13 Ocak 2011

Muhteşem Yüzyıl'da Halvet


Aaaaaşk kokusu vaaar,
Havadaa aaaaşk kokusu vaar...

Arkadaşlar, sevişten sonra kıza yemek ısmarlıyorsan orada ciddi işler dönüyor demektir, okey de, "yirmi bıldırcın yumurtası" ne abi? İnsan yiyecek yavrum bunu. İsterse gece kırk aygır gücünde sevişmişlik yaşanmış olsun, yine de yirmi (20) be... Neyse, en azından bu kez Şeker Ağa ucundan yumurtanın tadına bakmadı. Size yemin ediyorum, Bıçak Sırtı'nda Nejat İşler'in pis bıyıklarıyla yutkunmasından beri bir insanın ağzından çıktığını duyduğum en iğrenç ses bu adamın yemek yeyişi.
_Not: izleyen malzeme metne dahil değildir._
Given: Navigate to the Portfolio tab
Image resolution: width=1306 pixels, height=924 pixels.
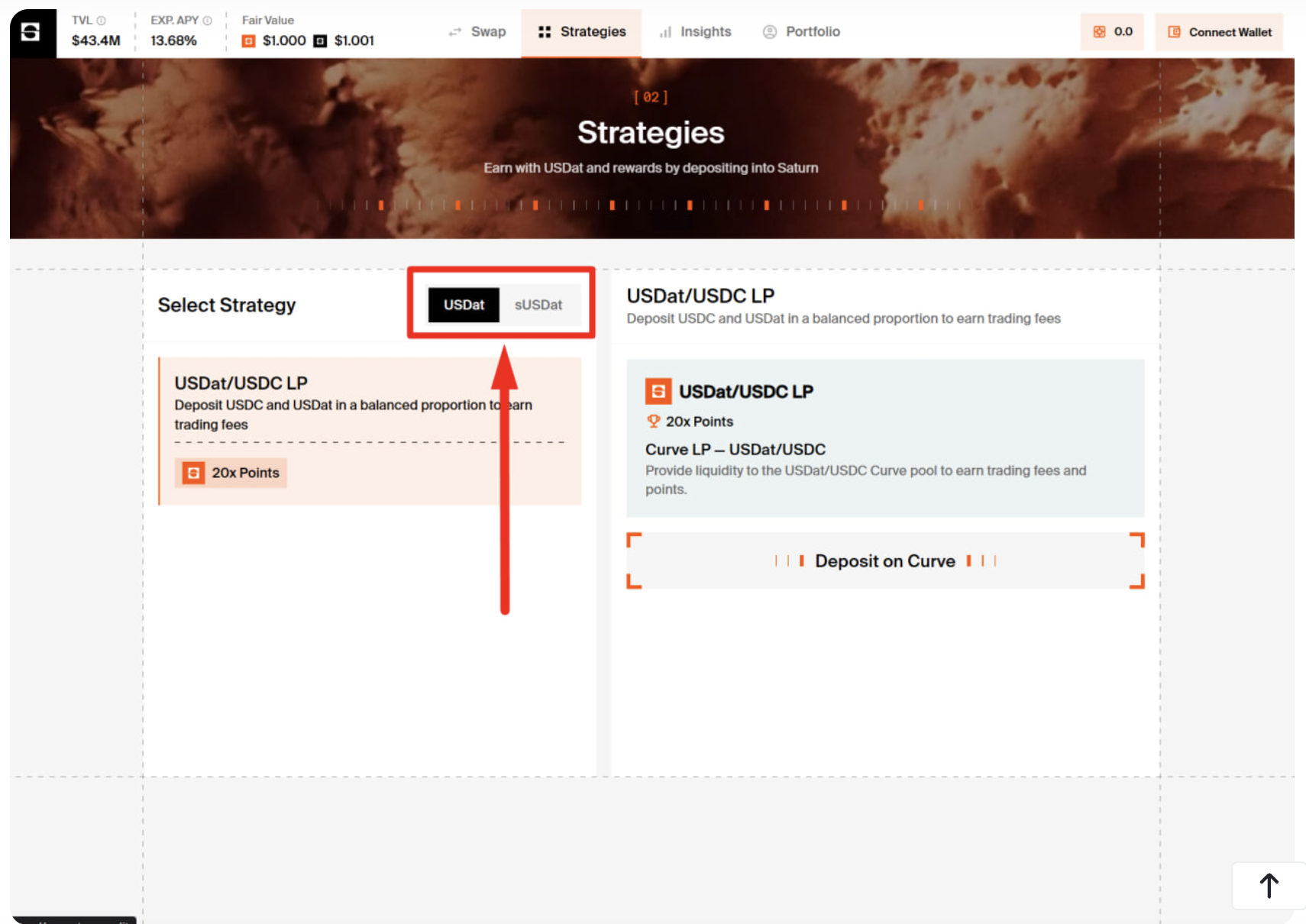Looking at the screenshot, I should [x=801, y=32].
Resmen kulaklarım kaldırmıyor.

Hürrem'le Süleyman'ın halvet gecesi sayesinde ileride gerçekleştirmeyi tasarladığım "16. Yüzyılda Osmanlı İmparatorluğu'nda Sevişme Sonrası Gömleği" isimli çalışmam için de epey malzeme toplama imkânı buldum. Bu dönemde cariyeler halvet sabahında, geceden diş fırçalarıyla birlikte padişahın odasına getirmiş oldukları, bacakları açıkta bırakan hususi tuvaletlerini giyerlerdi. Padişahın kaftanını üzerine geçiriverme ise ancak Avrupai usullere temayülüyle bilinen Sultan II. Mahmut döneminde ortaya çıkmıştır, saygılar.


O dönemde sevişme müziği olarak ise saray görevlilerinin hazırladıkları karışık CD'ler kullanılırdı. Hadi her şeyi yuttuk da, keman çalmayı da mı Venedikli anandan öğrendin İbraham? Sanırım Osmanlı'da Batı müziğini ilk yaygınlaştıran da sendin, yanlış mıyım?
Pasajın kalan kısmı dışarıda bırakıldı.